Le Parti de gauche travaillé par le changement d’euro

jeudi 4 avril 2013.
 

Depuis la crise chypriote, l’ancien candidat Front de gauche à la présidentielle convient d’une évolution dans sa perception de l’euro. « S’il faut choisir entre la souveraineté des Français et l’euro allemand, nous n’aurons pas peur de choisir la souveraineté », explique-t-il ce samedi dans Sud-Ouest. Dans un communiqué publié mercredi soir, Mélenchon parlait de la monnaie européenne comme d’« un luxe merkélien coûteux, mais aussi un dangereux moyen d’action contre la souveraineté du peuple ». Et interrogé vendredi après une rencontre avec des ostréiculteurs sur le bassin d’Arcachon, il a convenu qu’il était prêt au « bilan des faits » : « Il y a des colères qu’il faut savoir épouser à temps », confiait-il.

« Le retour au franc n’apporte rien »

Alors, Mélenchon va-t-il annoncer dans son meeting de dimanche matin qu’il souhaite voir la France sortir de l’euro comme le pensent certains de ses militants ? « L’Europe a fait la démonstration avec l’exemple de Chypre qu’il y a des moments où on aura à choisir entre la souveraineté du peuple et l’euro. Je choisis la souveraineté du peuple », répond-t-il Mais dans son discours de dimanche, « je n’irai pas plus loin », assure-t-il. « Je ne vais pas dire "sortie de l’euro", sinon c’est une capitulation devant l’Allemagne », justifie-t-il.

Et un risque d’assimilation avec le Front national et Marine Le Pen ? « Le FN a une longue tradition de capitulation devant l’Allemagne », ironise le député européen. « La grande différence entre nous et le FN, c’est qu’on veut transformer l’euro, poursuit Guillaume Etievant, président de la commission économie du PG. On ne veut pas être dans une position de repli, ni laisser le FN maître du jeu sur le sujet avec ses réformes simplistes. Le retour au franc n’apporte rien. »

Deux zones euros ?

- **Objectif**: Reprenez l'article sur le Parti de gauche et l'euro en rédigeant la suite de son dernier intertitre, « Deux zones euros ? ». Aucun enregistrement n'est nécessaire pour ce travail.

- **Informations extraites**:
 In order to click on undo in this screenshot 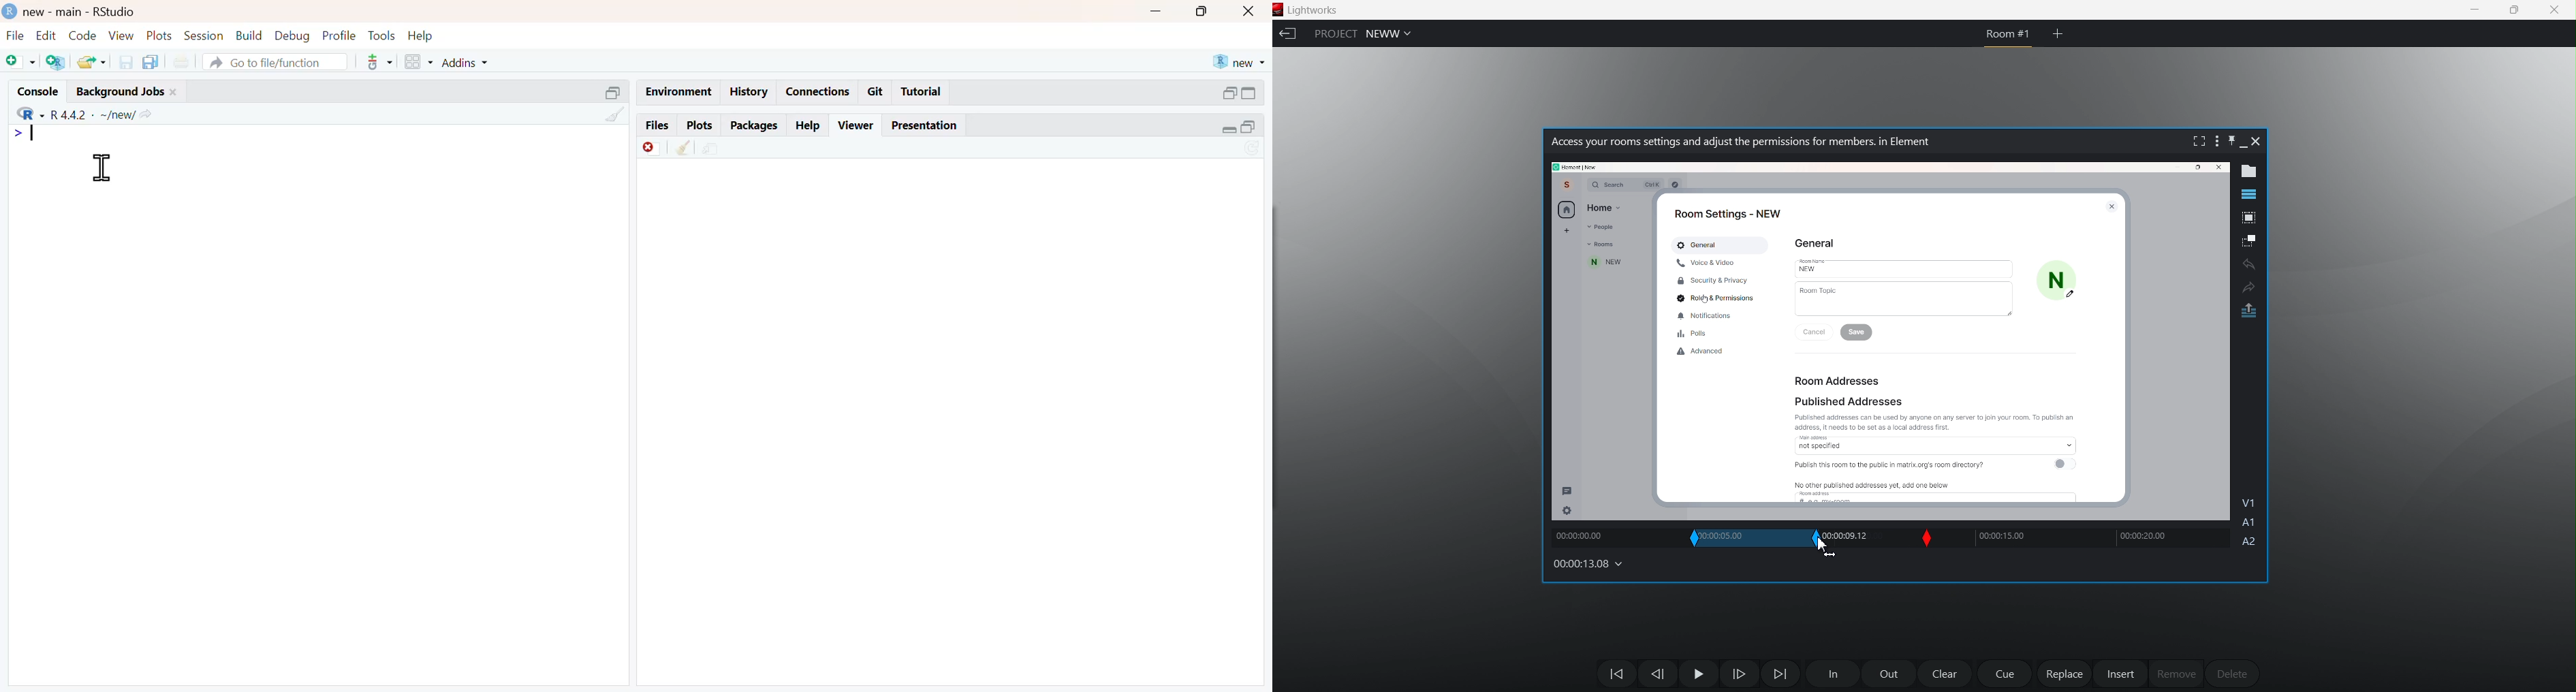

--

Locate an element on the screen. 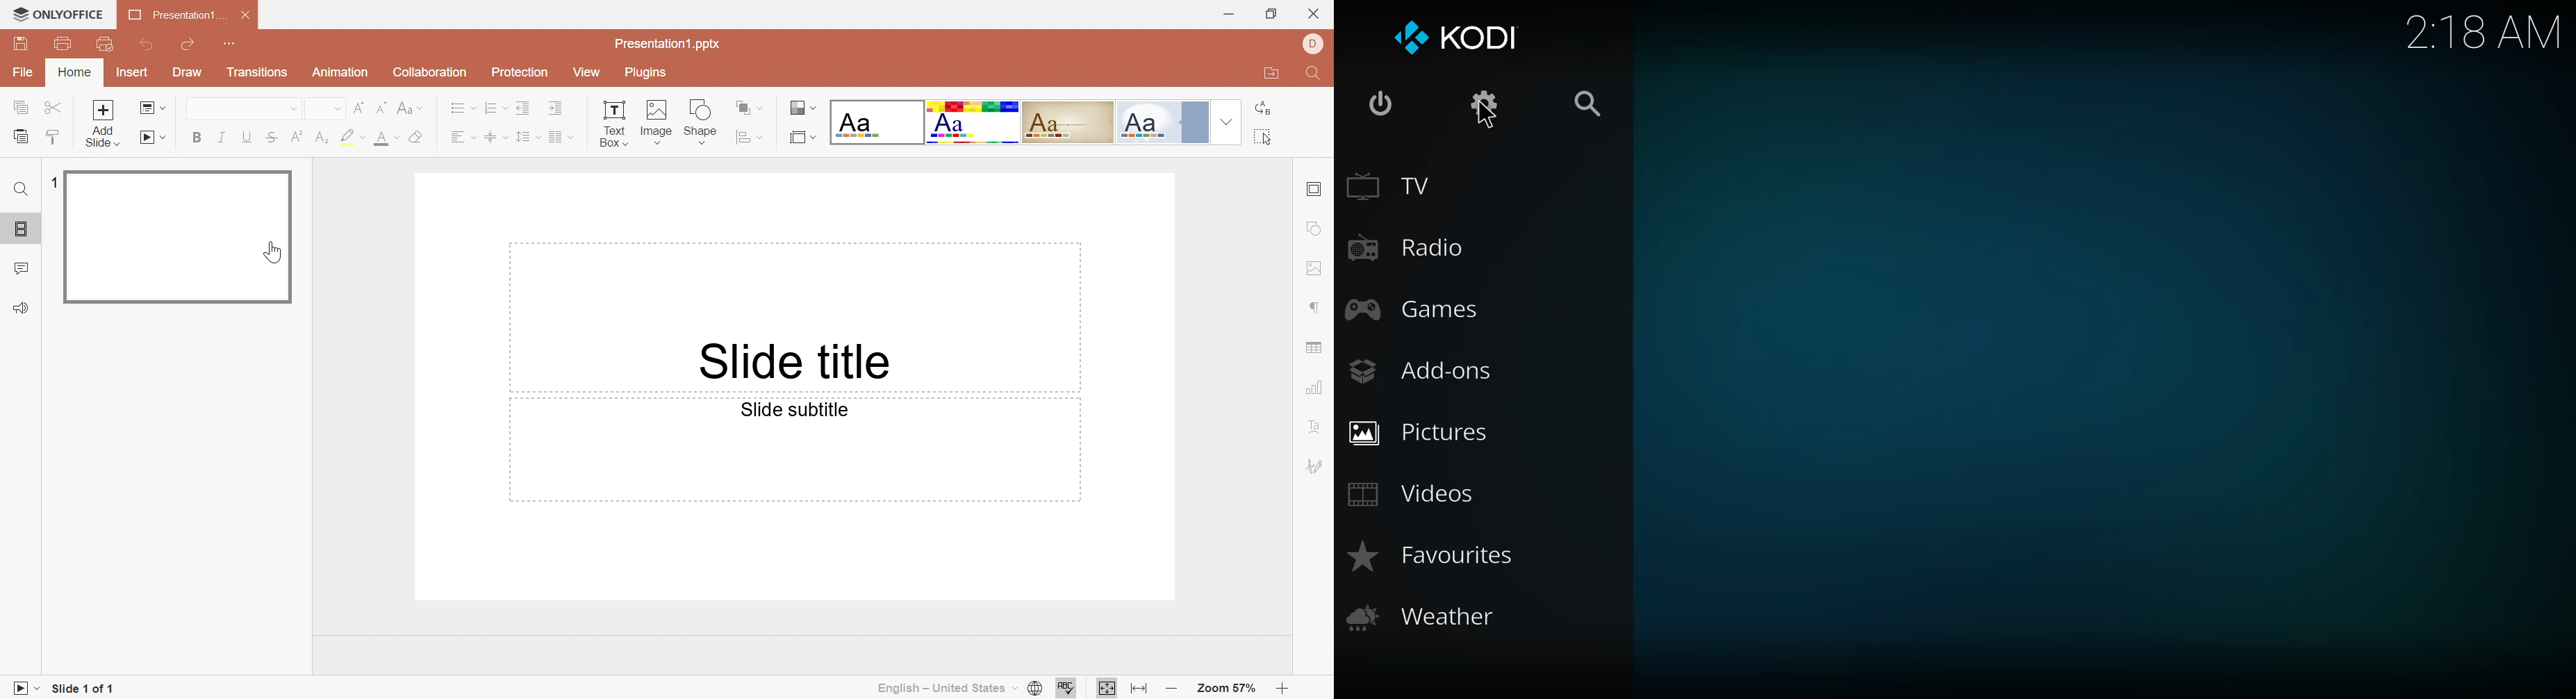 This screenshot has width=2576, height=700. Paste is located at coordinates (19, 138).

- **Problème résolu**:
Ce jeune responsable détaille le plan de route qu’aurait le Front de gauche s’ils étaient au pouvoir pour arriver à modifier les statuts de la Banque centrale européenne (BCE) et s’attaquer à l’euro fort - au PG on parle désormais d’« euro Merkel » : « La méthode classique de négociation ne suffira pas. Le rapport de force doit se mener par la désobéissance européenne », dit Etievant. La BCE ne veut pas prêter directement aux Etats ? « Ce qu’elle refuse de faire, nous pourrions le faire en France avec la Banque de France », explique-t-il.

Au risque d’être exclu de la zone euro ? « D’autres pays du sud de l’Europe pourraient nous suivre et on aurait alors deux zones euros, une au nord et une au sud », répond-t-il. Et une dernière « extrémité » possible : « Avoir une monnaie commune à l’échelle européenne où chaque pays garderait sa propre monnaie nationale », conclut Etievant.

Pourtant, samedi matin, lors de la discussion générale des délégués sur leur « plate-forme de synthèse », plusieurs intervenants ont fait part de leurs doutes. « Que la monnaie soit un problème, je comprends. Mais on ne peut pas se retirer de la bataille, lance un jeune congressiste. J’ai envie de me battre pour que l’euro soit une monnaie sociale. Qu’est-ce qu’on propose ? L’euro franc ? Qu’est ce ça veut dire ? » « Nous ne pouvons nous passer d’un projet européen clair, surtout à un an des élections européennes », poursuit une militante de Bruxelles.

« Si la France dit non, ils ne peuvent pas faire sans nous ! »

Dans les couloirs du congrès, d’autres ne comprennent pas trop pourquoi cette question sur l’euro est remise en débat. « Cela n’a pas été préparé, s’étonne Thierry, venu de région parisienne. Sur plusieurs points, je trouve qu’on se rapproche des positions du FN. » « La ligne du PG, ce n’est pas la sortie de l’euro, rétorque Dominique, de Paris. Je suis contre l’euro fort. Et si la France dit non, ils ne peuvent pas faire sans nous ! Même Hollande peut le faire s’il montrait plus de détermination. »

« Beaucoup de camarades sont arrivés il y a un an et demi après que l’on a eu nos discussions et nos débats sur l’euro, fait valoir Martine Billard, coprésidente du PG. Il faut qu’on reforme nos militants sur cette question. »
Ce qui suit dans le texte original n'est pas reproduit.